• TEXT:
## Start
High-power rectification

Vacuum tubes, metal oxide rectifier stacks and semiconductor diodes are useful in the range of milliamperes to several thousand amperes of current in a single device.

Some interesting electromechanical solutions have been devised and were used before the advent of electron devices. For example, to convert AC current into DC current in electric locomotives, a synchronous rectifier may be used. It consists of a synchronous motor driving a set of heavy-duty electrical contacts. The motor spins in time with the AC frequency and periodically reverses the connections to the load just when the sinusoidal current goes through a zero-crossing. The contacts do not have to switch a large current, but they need to be able to carry a large current to supply the locomotive's DC traction motors. In the past, the vibrators used in battery-to-high-voltage-DC power supplies often contained a second set of contacts that performed synchronous mechanical rectification of the stepped-up voltage.

In recent years semiconductor synchronous rectifiers have been designed; using MOSFET transistors, they can also rectify with a very low forward voltage drop and have the additional advantage of being able to switch at extremely high speeds. Semiconductor synchronous rectifiers are now widely used in those electronic power supply units designed for very low output voltages (where the voltage drop in an ordinary rectifier would represent an unacceptable fraction of the total output voltage).

Another type of rectifier used in high-voltage direct current power transmission systems and industrial processing between about 1909 to 1975 is a mercury arc rectifier or mercury arc valve. The device is enclosed in a bulbous glass vessel or large metal tub. One electrode, the cathode, is submerged in a pool of liquid mercury at the bottom of the vessel and one or more high purity graphite electrodes, called anodes, are suspended above the pool. There may be several auxiliary electrodes to aid in starting and maintaining the arc. When an electric arc is established between the cathode pool and suspended anodes, a stream of electrons flows from the cathode to the anodes through the ionized mercury, but not the other way. These devices can be used at power levels of hundreds of kilowatts, and may be built to handle one to six phases of AC current. Mercury arc rectifiers have largely been replaced by silicon semiconductor rectifiers from the mid 1970s onward. The most powerful mercury arc rectifiers ever built were installed in the Manitoba Hydro Nelson River Bipole HVDC project, with a combined rating of more than one million kilowatts and 450,000 volts.

The General Electric Tungar rectifier was an argon gas-filled electron tube device with a tungsten filament cathode and a carbon button anode. It was useful for battery chargers and similar applications from the 1920's until low-cost solid state rectifiers supplanted it. These were made up to a few hundred volts and a few amperes rating, and in some sizes strongly resembled an incandescent lamp with an additional electrode.
## End
• DIRECTIVES:
A. In the rectification text, what kind of cathode did the General Electric Tungar rectifier have?
B. Decide whether each statement agrees with the rectification text, and answer yes or no, quoting the deciding words. (i) Mercury arc rectifiers were used from about 1909 to 1975. (ii) In a synchronous rectifier, the contacts must switch a large current. (iii) The Tungar rectifier was filled with neon gas.
C. Repeat the part of the rectification text starting at "In recent years" and ending at "total output voltage).".
The listing after this point is unrelated to the rectification text.

• LISTED ENTRIES:
## Start
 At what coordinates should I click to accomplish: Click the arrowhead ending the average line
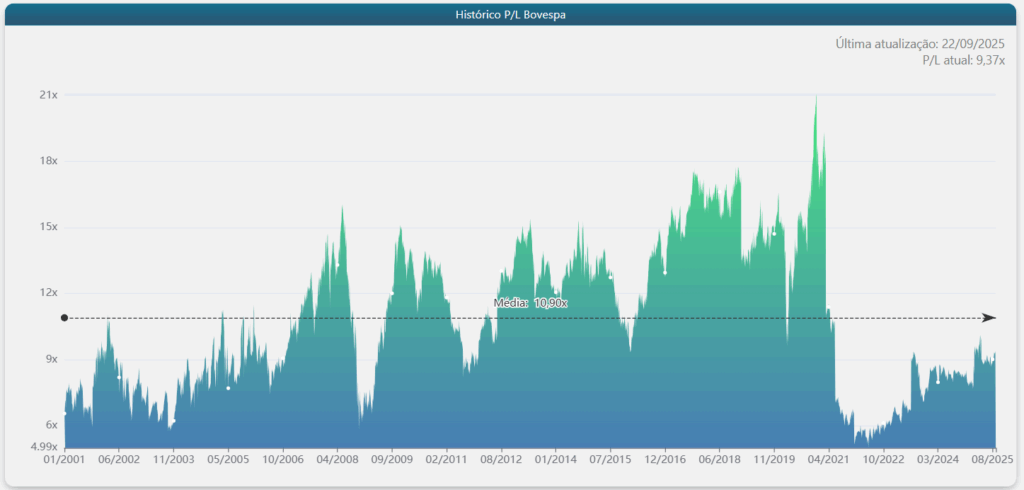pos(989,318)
## End
## Start
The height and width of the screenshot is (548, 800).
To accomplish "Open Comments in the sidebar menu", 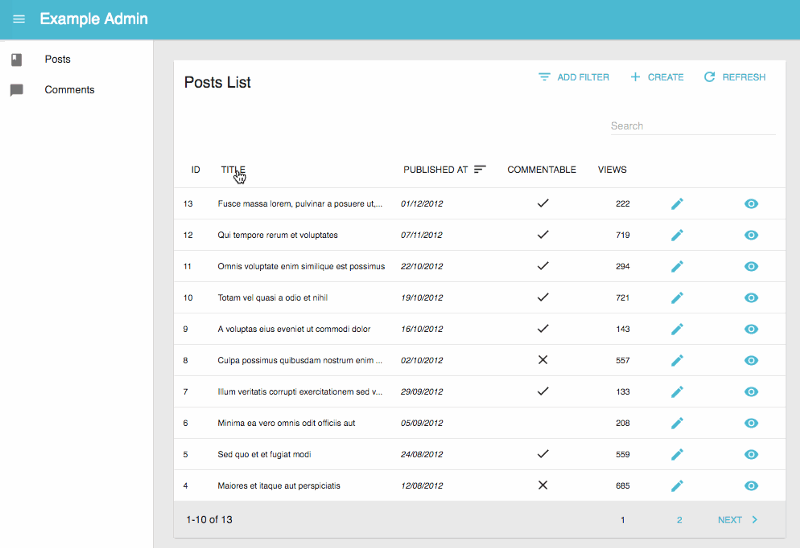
## End
## Start
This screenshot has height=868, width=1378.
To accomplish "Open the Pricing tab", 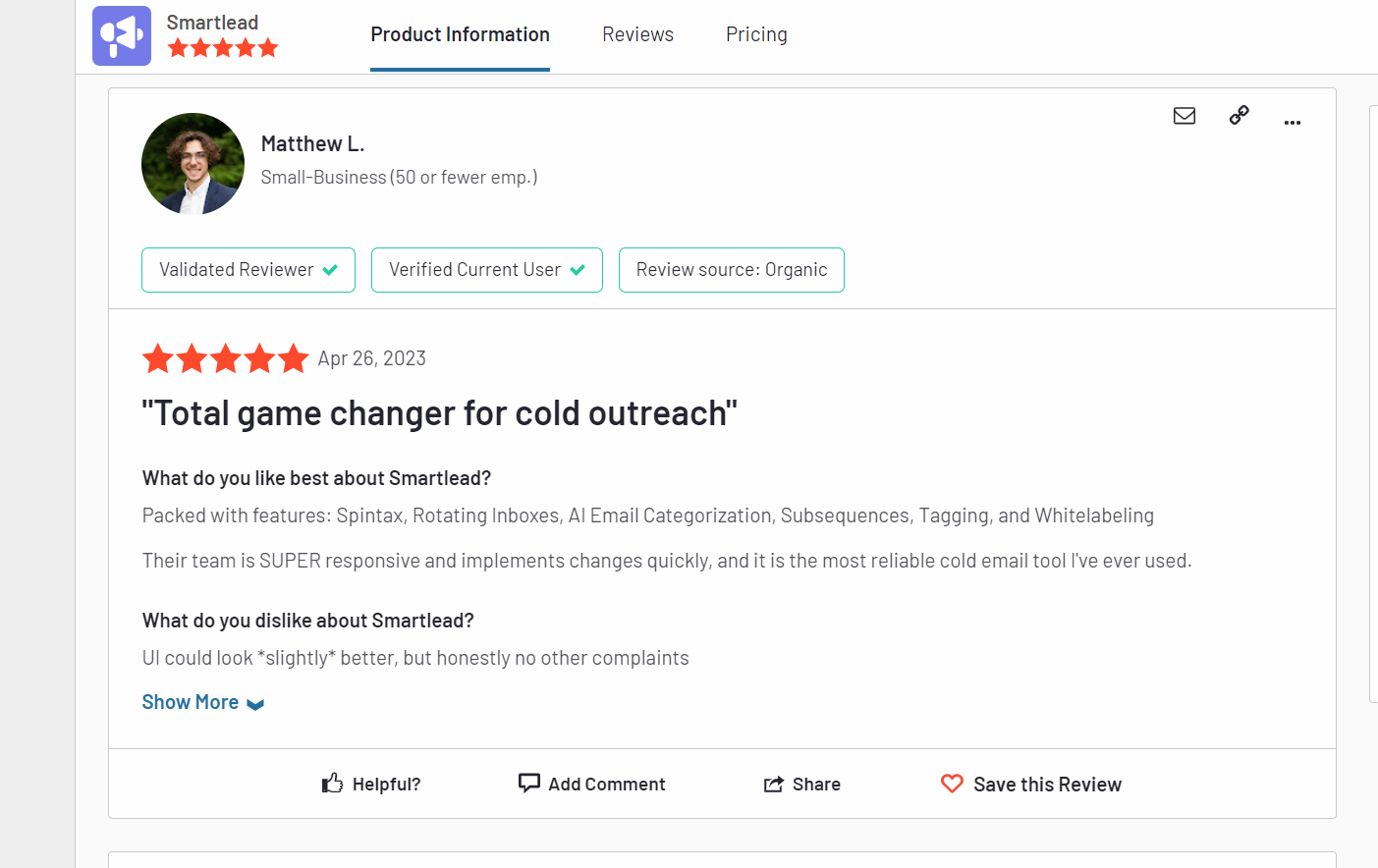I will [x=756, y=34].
## End
• RESPONSES PER TASK:
A. A tungsten filament cathode.

B.
(i) Yes: "between about 1909 to 1975"
(ii) No: "The contacts do not have to switch a large current"
(iii) No: "was an argon gas-filled electron tube device"

C.
In recent years semiconductor synchronous rectifiers have been designed; using MOSFET transistors, they can also rectify with a very low forward voltage drop and have the additional advantage of being able to switch at extremely high speeds. Semiconductor synchronous rectifiers are now widely used in those electronic power supply units designed for very low output voltages (where the voltage drop in an ordinary rectifier would represent an unacceptable fraction of the total output voltage).